Moidart, almost unrecognisable in fashionable morning dress—handsome and confident, his eyes alight with mischief—said, “In a manner of speaking I suppose you could say that I had killed him off, but only temporarily, and now, you see, he is resurrected, and believe me, Elinor, he is enchanted to make the acquaintance of his charming ward.”
In a state of shocked disbelief, all Nell could think of to say was, “But…what are you telling me? I don’t believe this! You are Moidart, Rorie Moidart—no one calls you Lindsay!”
She sank weakly onto a chair and he knelt in front of her, regaining possession of her hands and saying easily, “Well, that at least is true. And it made it very easy to deceive you. In this country, men of substance are called by the house or the place they live in—why, even their wives call them so. Old Alan McBride, who lives in the great house at Vennacher, is simply Vennacher to everyone, including his Lizzie and his daughters. And the short form of Roderick is Rorie, the name everyone knows me by. It was only necessary to make certain that Jennie and Tibbie and Coll knew what I was about…though I had some trouble with Jennie! She did not approve of my deception and was several times on the point of telling you who I was.”
“But…I do not understand why…why you are not old? I was expecting to see a man of my father’s age…”
“Your grandmother Alice,” he explained, “from whom you are to inherit all this, was the eldest child of your great-grandfather, the child of his first wife, as I told you. When his wife died, he married again, and at the age of forty-five he produced my father.”
“So there was a gap of twenty years between the sister and the brother—a generation almost,” Nell said.
“Yes, and as a result, there are but eight years between us, cousin. I call you cousin,” he added with a smile, “though we are but half cousins once removed, because I like the word and I like the idea of our kinship. It is said that Alice continued to be the old man’s favourite and that he had never time for my father, who was a weak and studious boy, one more ready to lift a book than a claymore. And when my father married an Ogilvie, he found himself cut off from his father’s estates. They were willed to Alice, good Alice, who had married well and produced a son. I would think Grandfather hoped that this son of an English lord would come home to Scotland and run Moidart, but that never came to pass, and my father was kindly allowed to linger on here, living on borrowed time and using borrowed money, struggling to keep the clan alive!” For a moment, his voice had resumed the bitter tone of earlier days, and she heard again the scathing and dangerous tone that had first made her quail on their ride through the forest on her arrival in the lands of Lindsay.
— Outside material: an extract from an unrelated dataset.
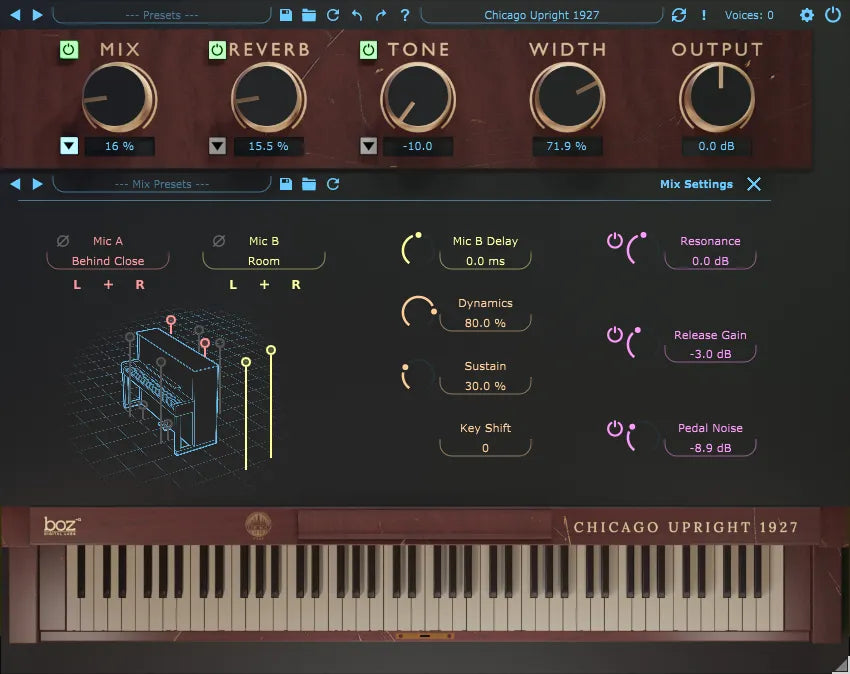The width and height of the screenshot is (850, 674).
Task: Click the undo arrow icon
Action: (x=358, y=15)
“So, you see, Elinor, I did not lie or deceive you in that I, and my father before me, have been your stewards, holding these lands but never having them, fostering them for the absentee lord who barely knew of their existence, apart, of course, from the revenue he reaped from them—revenue that should, by rights, have gone back into the land that produced it and not into putting jewels around the throats of hen-headed Englishwomen!”
She was dumb. With a glacial calm, she realised that there was nothing she could do, nothing she could say, to turn the tide of mocking dislike in his tone. He had begun by hating her and all that she, however unwillingly, represented and—could it be?—in spite of all that had passed between them, he was still unknown to her, foreign, inimical. In a moment, her hopes, her future had been undone.
“It cannot have been easy for you growing up on land that had been passed away from you,” she whispered with sudden insight.
“No indeed! It would have been struggle enough without the constant reminders from my father that I must not count on anything becoming mine. The work I did, I was doing for an Englishman I had never seen and who cared nothing for us! I was worse off than my own tacksmen! In the end, I grew so sick of waiting for the blow to fall that I embraced a different family tradition and, as you might say, exchanged the plough for the broadsword. Three weary years of march and counter-march through the bare hills of Spain! I loathed soldiering! And my heart—whatever the future might hold—was here in Lindsay lands. I found my heart yearning to be back in my own place.
“The times were troubled, my father was failing, and I was needed here. I sold out and came home. I brought nothing back with me from the wars. Nothing, that is, but a determination to fight if I could to regain my own for the honour of Lindsay and for the people of these glens.”
She could not reach him. She could understand him, sympathise, and agree with him, but she felt that all warm contact between them had been broken. “I cannot see why you should so deceive me, Moidart,” she said, looking for meaning in his eyes. “Why did you let me go on thinking you were the steward here? Why could you not tell me you were my cousin?”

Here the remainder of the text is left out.